(Extracted records begins)
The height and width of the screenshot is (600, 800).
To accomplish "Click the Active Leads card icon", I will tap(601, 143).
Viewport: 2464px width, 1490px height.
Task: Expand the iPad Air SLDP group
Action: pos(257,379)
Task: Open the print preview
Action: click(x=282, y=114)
(Extracted records ends)
* **Problem to work on**:
After reading the data, retype all of it exactly as it reads.

* **Solution**:
The height and width of the screenshot is (600, 800).
To accomplish "Click the Active Leads card icon", I will tap(601, 143).
Viewport: 2464px width, 1490px height.
Task: Expand the iPad Air SLDP group
Action: pos(257,379)
Task: Open the print preview
Action: click(x=282, y=114)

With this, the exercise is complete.